The Space – Symposium Hall
Aug 5 – 28, 16.50


The day was bright with sunshine; the streets were filled to brimming with traversing theatre goers I was in the perfect mood for the life enhancing performance called ‘the Fleetwood Mac Story’. The venue at The Space – Symposium Hall for me is one of the most resplendent I have attended at the fridge it was just framed for a historic rock concert, with its blue leather seats that slope down to the spectacle on stage.

The band stepped on under a wonderful Fleetwood Mac signage, excitement spread in taking their respective places they began with the tune ‘Black Magic Woman’ the sound was right and note perfect, sang with a hinged voice on par with the bluesy tones of the Legend Peter Green.

The room was compelled as a grouping of super fans and the band brought their praise for the life and times and the music in whopping proportions. ‘Black Magic Woman’ was the only song Roberto Picazo would take lead vocals for, leaving him to focus on the lead guitar so much an element of the music Fleetwood Mac made.

To a theatre inviting on stepped the grace of sultry tones of lead singer (standing in huge shoes) Hannah Richards, magic was definitely at hand as the show became more than a tribute but an championing letting rich passions of Fleetwood Mac very much loose and uncaged.

The care taken in presenting this must see performance (11 times at the Fringe)was matched in the sheer joy taken to celebrate the story in its megalomania, success and profound fusions of music. The original band (there were 18 or so different line ups) had it so down so cold they could move between genres of music whenever the mood took them.

The band were electric, dynamic, talented, effortless (timeless), marvellous, distinct, dedicating their entirety to a swell time, of songs from early Peter Green blues (the amazing evocation of the song Albatross) to Rumours to after rumours; Rumours is an album brought out as their 11th in 1977, after many saga’s scince1969, Fleetwood are said to have outsold the Beats and the Rolling Stones to give you an idea of their success and importantly their popularity.

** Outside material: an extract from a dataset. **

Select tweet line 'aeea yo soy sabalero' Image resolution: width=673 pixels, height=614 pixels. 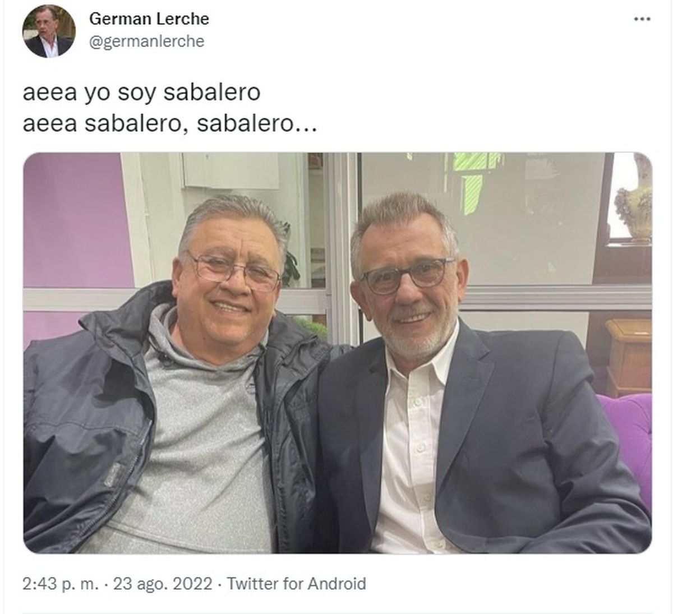click(x=141, y=93)

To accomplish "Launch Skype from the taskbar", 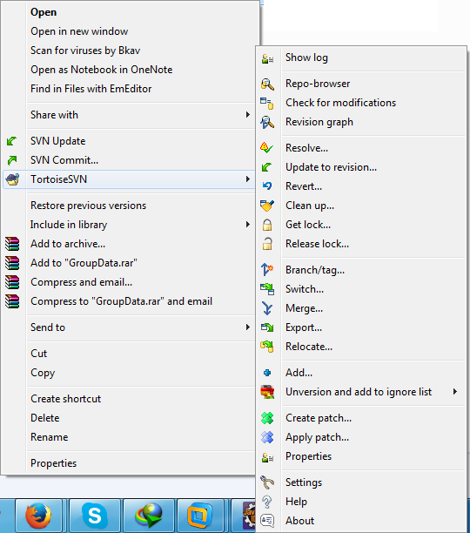I will pos(95,516).
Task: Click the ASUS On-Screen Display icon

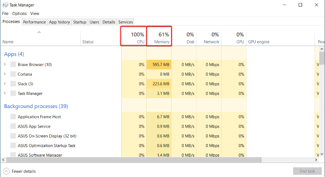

The respect of the musicians telling the story dare I say it was as big as seeing the original for sure, they broke all formality while they played every stroke, line and delivery with revelry, delighting the room with electric rock n’ roll spectacle. I was impressed and blown away by the beauty, of three four voices praising tones of wonder with the profound voice of Alex Beharrell who was just a vocal barrel of a fitting epic quality.

The full band line up, as I feel I must state it was: Hannah Richards as praiseworthy main vocals, Maia Elsy, second vocals, that misty beautiful harmony, Alex Beharrell guitar and astounding vocals, Harry Whitty, that delectable keyboard, James Morgan, playing the heart of the band drums playing his heart out, Noah Nelson, spooky base and one more praise goes to Robert Picazo in the most beautiful tear jerking lead guitar.

What a short 50 min spent in a level of giving so good we weren’t even putty in their hands we were entertained by a story made to rival the gods of all rock and roll, songs as rich as time itself. Hannah’s voice went so well as to humble the whole room, she sang songbird close to tears, as sad as the artist who wrote it (Christine McVie) was when it poured out of her.

If you really love music but aren’t sure or unfamiliar about Fleetwood, please go to enjoy an abundant celebration of it, rarely do we experience quite the gusto, faultless breathtaking example that if you let it will swell your heart two sizes.